* [Document]

I get out at the next rest area.
I Stop next to all the happy families.
Children are screaming.
The heat is unbearable.
I walk around a little bit.
I take a leak.
I stretch
I need to wake the fuck up already

I get back in the car
Then

The devil tells me:
-"I can save you, I can get you home safely"
-"really??"
-"Yes, but you must do as I tell you"

I am desperate
I don't want to die
I figure that since I'm probably going to be going to hell anyway....
-"Ok, what do I have to do?"

-"Go to your Ipod, and start browsing, I shall give you the most evil music imaginable.
Music that will make it impossible for you to sleep. Music that will allow to see your family and friends again"

I start browsing:

Black Sabbath....no
Children Of Bodom....no
Cradle Of Filth.....no
Emperor.....no
Entombed.....no
Enslaved......no
Exodus....no
Hammerfall....no
In Flames.....no
Kreator.....no
Manowar.....no
Marilyn Manson.....no
Megadeth....no
Metallica.....no
Nirvana.....no
Rage Against The Machine....no
Rammstein......no
Rob Zombie......No
Sepultura.....nope
Slayer....surely not !!

I get nervous.
If Slayer is not it, then what is?
I ask the Devil
-"Isn't any of these evil enough? Surely one of them must be?"
-"Not even close my dear pundit. They will put you to sleep.
They are fast, but their sound is too monotonous, you minion will not resist long"
-"?"
-"You need something else, you need the most obnoxious, catchy, ear blasting music ever created by man. Music even more satanic and diabolical than an ABBA/Village-People Crossover.
You need:

The Bee Gees"

Suddenly,
I see a Best Of the Bee Gees.
26 tracks !!
how did that end up in my ipod. was the devil aware of iTunes?
I thought the devil was an archaic creature, one of great power but not one capable of such an atrocious and devilish act.

I click on the play button.
I fall under the spell.

Here I am.
Eyes wide open.
Screaming louder than a 13 year old japanese girl at a Take That concert.

-Jive Talking
-Night Fever
-You Should Be Dancing
-Stayin' Alive
-How Deep is Your Love
-If I can't Have You
-You stepped into my life
-More than a Woman
-etc.

Songs about death, and violence, about tragedy, murder and sadness: Love Songs embedded in a boogie and led by the womanliest voice a man

can have.

(Items listed in a dataset)

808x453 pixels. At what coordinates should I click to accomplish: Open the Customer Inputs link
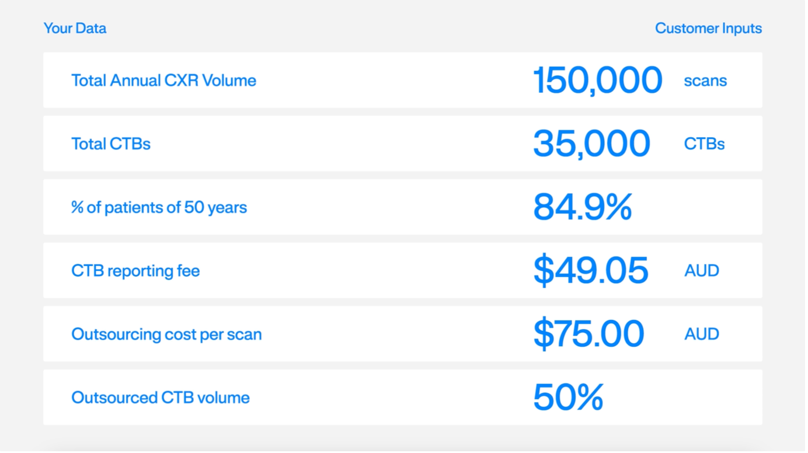(708, 28)
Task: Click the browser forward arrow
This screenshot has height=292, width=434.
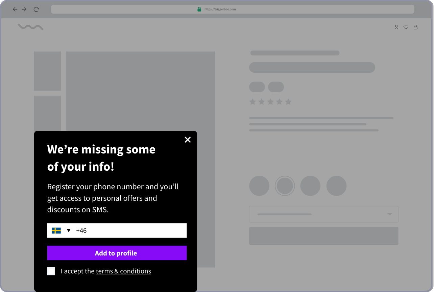Action: [x=24, y=9]
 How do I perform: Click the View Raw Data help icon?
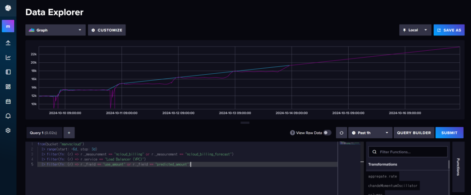[292, 133]
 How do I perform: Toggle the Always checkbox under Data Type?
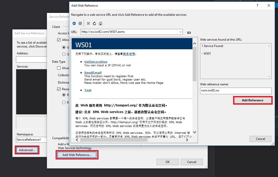tap(59, 68)
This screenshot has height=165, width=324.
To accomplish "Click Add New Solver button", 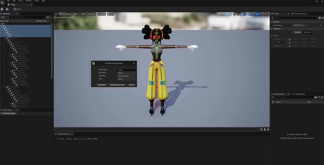I will (x=9, y=113).
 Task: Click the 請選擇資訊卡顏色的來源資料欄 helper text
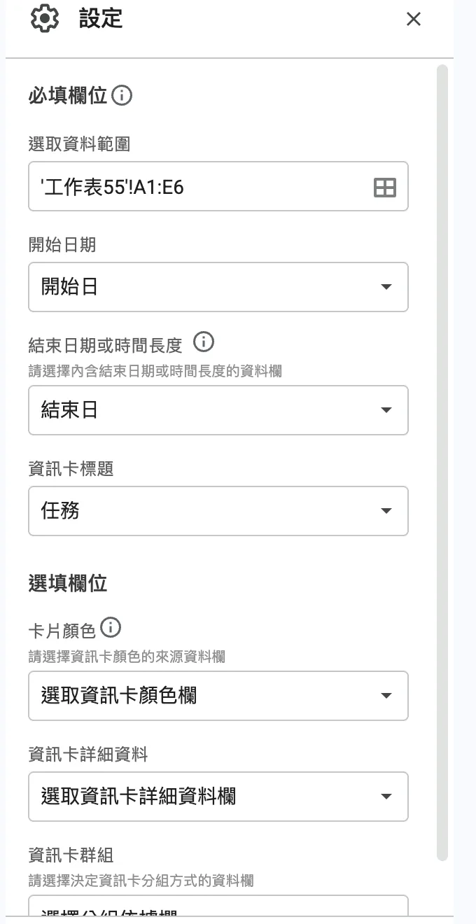click(x=127, y=657)

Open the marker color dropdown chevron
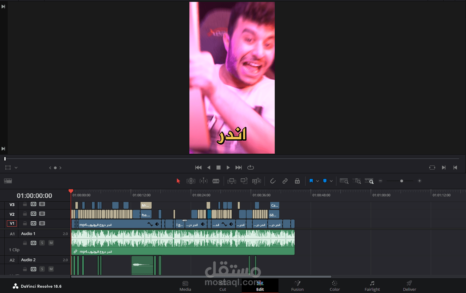click(331, 181)
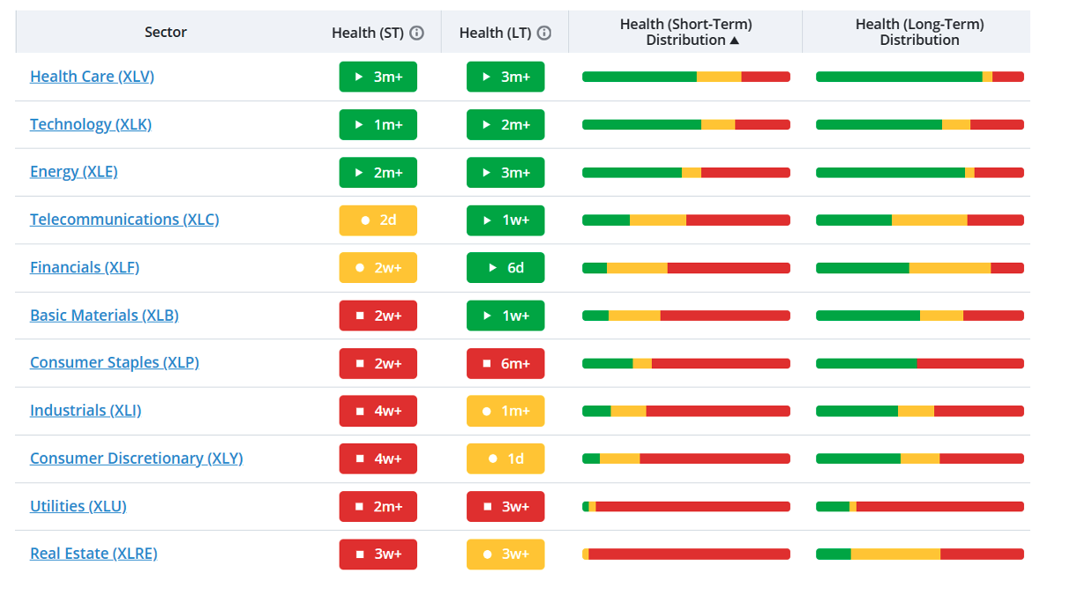Click Consumer Staples long-term 6m+ red badge
This screenshot has width=1070, height=603.
point(505,363)
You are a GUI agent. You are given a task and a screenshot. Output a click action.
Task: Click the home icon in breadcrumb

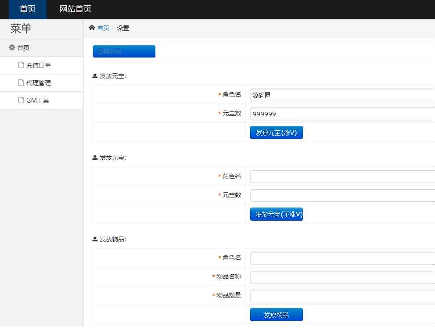tap(92, 28)
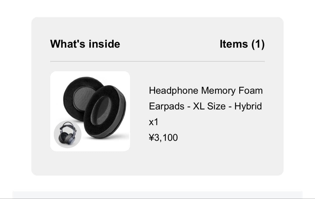Click the divider line under the heading
Screen dimensions: 315x199
click(158, 61)
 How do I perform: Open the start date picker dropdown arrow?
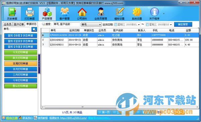tap(139, 24)
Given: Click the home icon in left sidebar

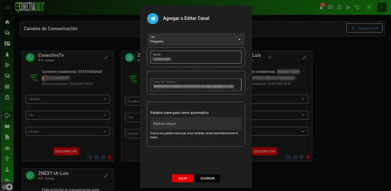Looking at the screenshot, I should 7,22.
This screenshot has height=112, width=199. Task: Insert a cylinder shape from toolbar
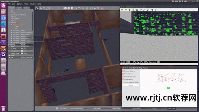(72, 8)
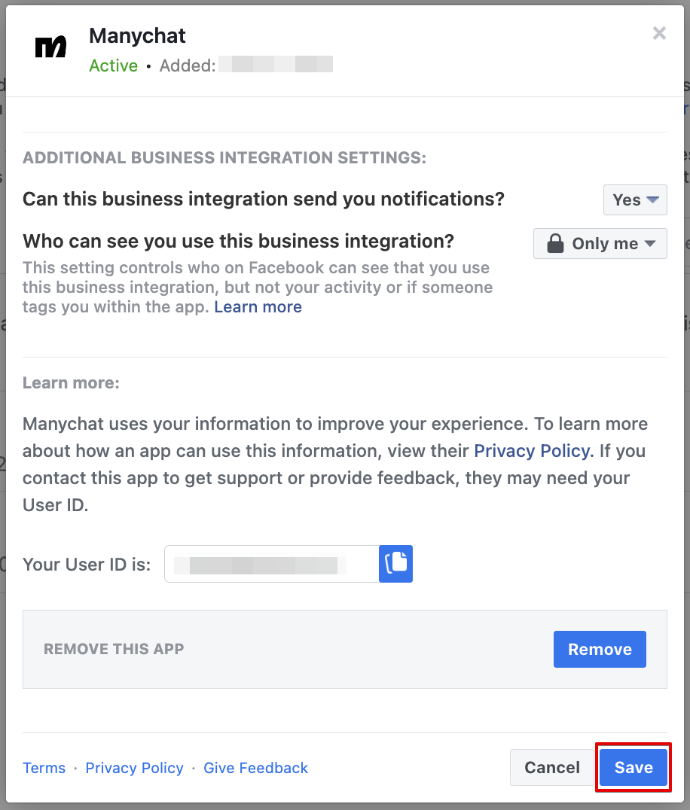This screenshot has height=810, width=690.
Task: Close the Manychat settings dialog
Action: [x=659, y=33]
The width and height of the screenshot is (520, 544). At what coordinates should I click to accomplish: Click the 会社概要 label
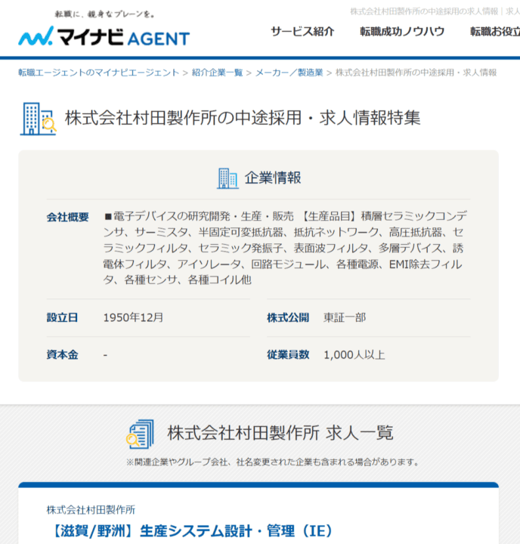pos(67,217)

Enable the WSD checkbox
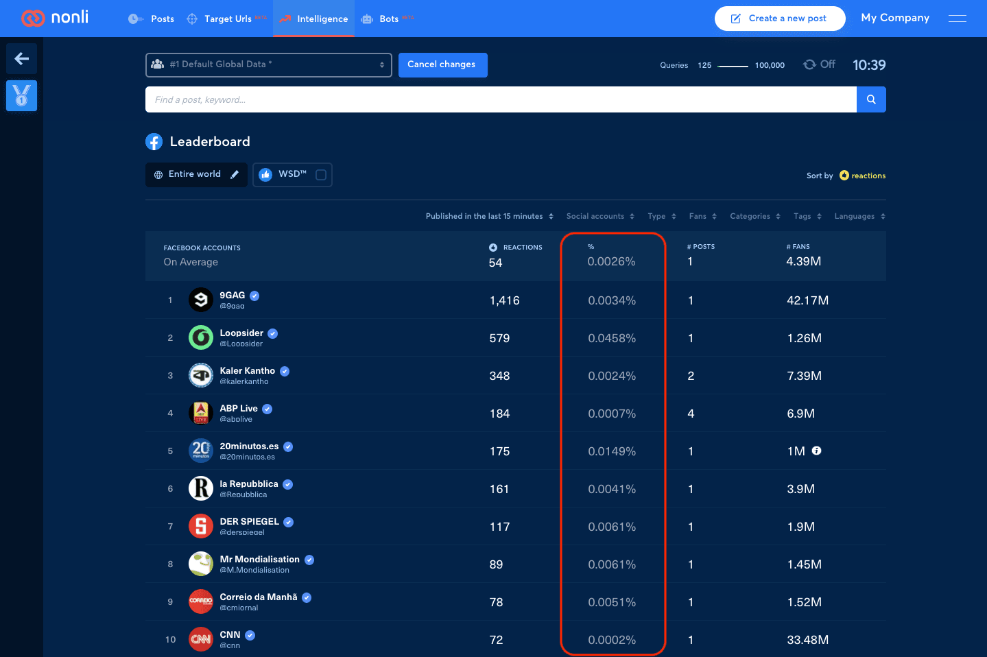[320, 175]
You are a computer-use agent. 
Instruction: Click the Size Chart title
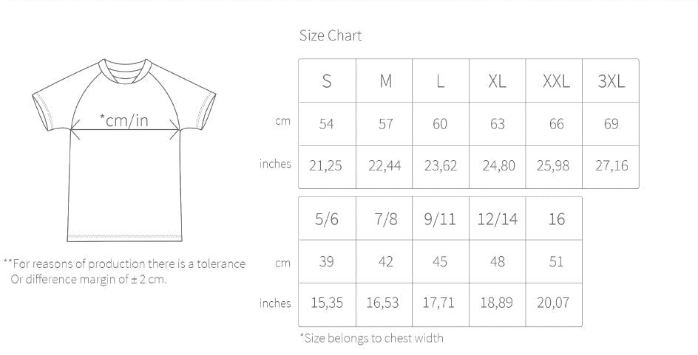click(x=331, y=35)
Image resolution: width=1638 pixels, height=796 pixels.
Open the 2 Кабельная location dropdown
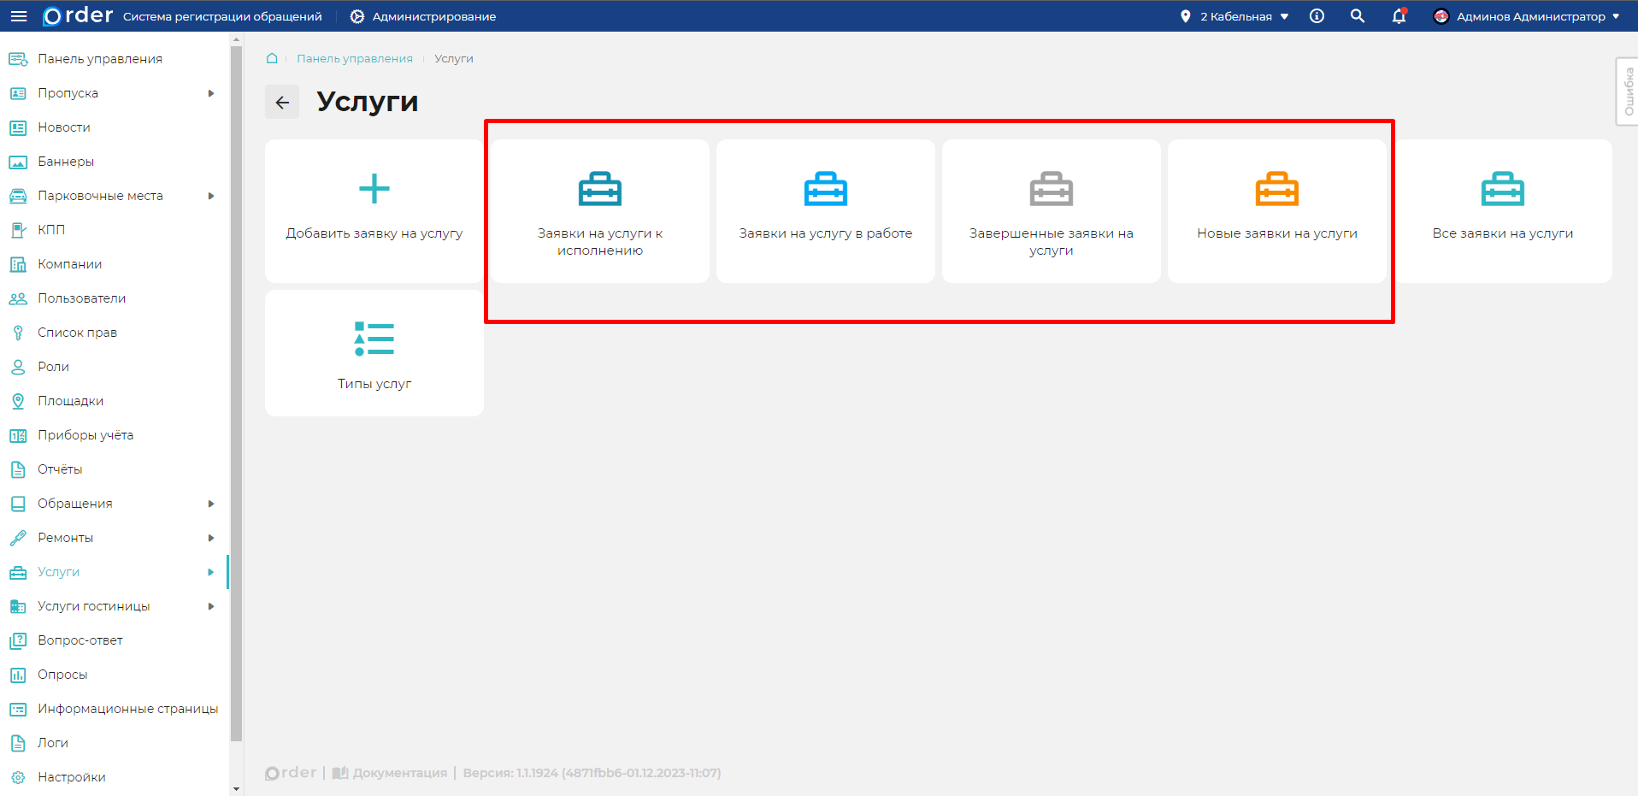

* [Exercise task] Write the next part of the story about the drive home and the Bee Gees, picking up right after its last sentence.

* [Task response]
Not only was I under a musical enchantment.
As the choruses of staying alive blared for the first time, the visions appeared.
Visions of tackyness, of John Travolta dancing on a Glass-colored-illumintaed-squares floor.

But it works.
And, because I persist in accomplishing the devil's task, he sends me a gift.
He sends me companions.
I look in the rear view mirror. Cars are moving to the outmost-right lane. In the far back, I can see three stand-alone head lights glaring

through the early afternoon sunlight.

I first think of policemen. But traffic cops travel by pairs.
These is a threesome death oblivious motorists speeding like crazed maniacs, swallowing the asphalt with their 16" Michelin Tires, insects

exploding on their helmets.
They are a convoy of devil saviours: Belphegor, Thanatos and Lucifer.

I follow them.
I start driving like I hadn't done since my early days; pedal to the metal, quenching my gasoil thirst, lashing on every horse-power the

turbo of my engine can provide; as when I was a happy owner of a fresh and new driver's license.
I am young.
I am immortal.
I am listening to the Bee Gees.
I have awoken the fuck up.

I get home safely.
My ears hurt.
I feel woozy.
My sould now belongs to the Devil.
There is no hart in my chest. It's been torn out.
I have no breath
I have no reflection.
Most of all I need to rest, it's been too long a drive.

But I'm going to watch HellBoy2 First.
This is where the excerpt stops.